Picnic Beetles

Have you ever found little black beetles with yellow spots on your overripe garden fruit? These little buggers are called picnic beetles and are instantly attracted to your ripening sweet corn, berries, cracking melons, and tomatoes. They burrow into the fruit causing more damage.

Picnic Beetle

The best idea for control is if you have these as problems, make a daily check on your melons and tomatoes. Harvest anything before it gets overripe. You might have to harvest a couple of days early.

Insecticides are not a good idea because you are too close to harvest. If really bad, try fruit juice with some vinegar and water into pie pans. The beetles will down themselves. Stale beer works also.

Melons and Tomatoes seem to Crack

Why do melons and tomatoes seem to crack when the fruit gets ripe? The cause is inconsistent soil water and heat. Do not let the soil dry completely then water. The surge of water in the fruit will expand causing cracking. Heat is involved when the fruit does not absorb water during the day and start taking water up at night when it cools outside.

Watermelon cracking
Watermelon cracking

To help alleave this stress, keep the soil damp but not wet. I use drippers so the water soaks down deep lessening the soil drying out too quickly. Adding a mulch certainly helps.

Melon cracking
Melon cracking

Certain varieties tend to split because of a thin rind. Icebox type of watermelons are called exploding melon because of this reason.

Datura Flowers

Datura flowers open up at night-blooming on rounded plants up to 3 feet tall. Newer varieties come in a variety of flower and leaf foliage. Other names of the non-cultivated variety are Angel Trumpet, devil trumpet, and jimsonweed (which is a weed found in pastures and are poisonous to cattle and horses).

Double yellow datura flowers
Double yellow datura flowers

I have tried for several years to start indoors without any success. This spring I placed the planted seed container in the refrigerator for a couple of weeks, took them out, and success!

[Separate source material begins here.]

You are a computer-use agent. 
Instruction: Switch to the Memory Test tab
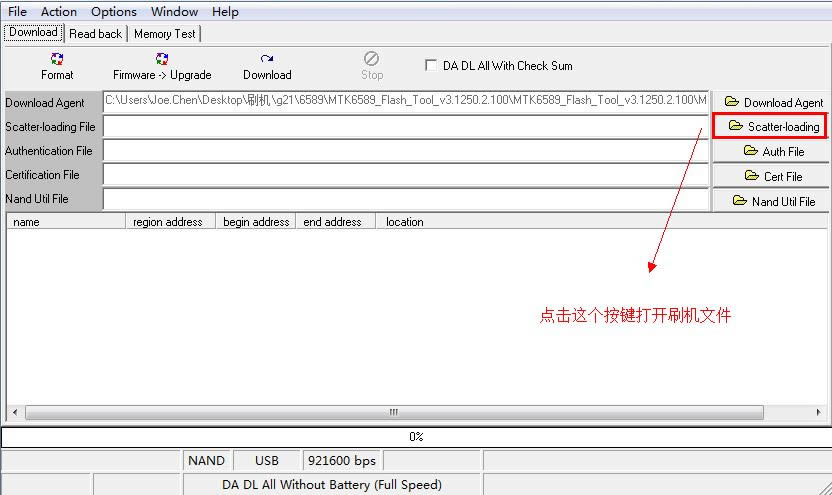165,33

The older white single flower variety naturalizes easily. Coming mainly from Mexico and Central America were used as a sacred plant 3000 years ago. Some varieties originated in Asia. All datura plants are very toxic and hallucinogenic. This makes them resistant to insects, deer, and rabbits.

Double purple datura flower
Double purple datura flower

Once started, they grow easily in full sun and drought tolerant once established. They make great specimen plants where you can enjoy the fragrance of the flowers. Datura grows 3 feet high and 2 to 3 feet across, so give them space.